The authors have created a sort of anti-Book of Virtues in this encyclopedic compendium of the ways and means of power.
Everyone wants power and everyone is in a constant duplicitous game to gain more power at the expense of others, according to Greene, a screenwriter and former editor at Esquire (Elffers, a book packager, designed the volume, with its attractive marginalia). We live today as courtiers once did in royal courts: we must appear civil while attempting to crush all those around us. This power game can be played well or poorly, and in these 48 laws culled from the history and wisdom of the world’s greatest power players are the rules that must be followed to win. These laws boil down to being as ruthless, selfish, manipulative, and deceitful as possible.

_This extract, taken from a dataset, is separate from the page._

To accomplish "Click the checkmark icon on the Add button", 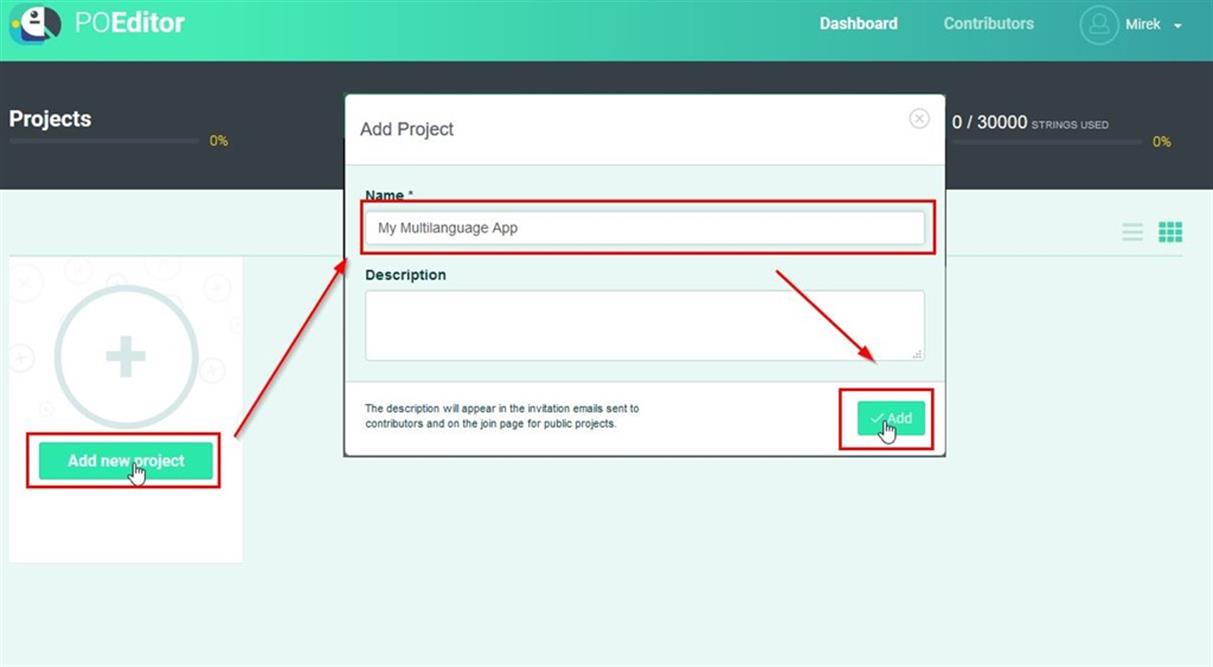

Each law, however, gets its own chapter: “Conceal Your Intentions,” “Always Say Less Than Necessary,” “Pose as a Friend, Work as a Spy,” and so on. Each chapter is conveniently broken down into sections on what happened to those who transgressed or observed the particular law, the key elements in this law, and ways to defensively reverse this law when it’s used against you. Quotations in the margins amplify the lesson being taught. While compelling in the way an auto accident might be, the book is simply nonsense. Rules often contradict each other. We are told, for instance, to “be conspicuous at all cost,” then told to “behave like others.” More seriously, Greene never really defines “power,” and he merely asserts, rather than offers evidence for, the Hobbesian world of all against all in which he insists we live. The world may be like this at times, but often it isn’t. To ask why this is so would be a far more useful project.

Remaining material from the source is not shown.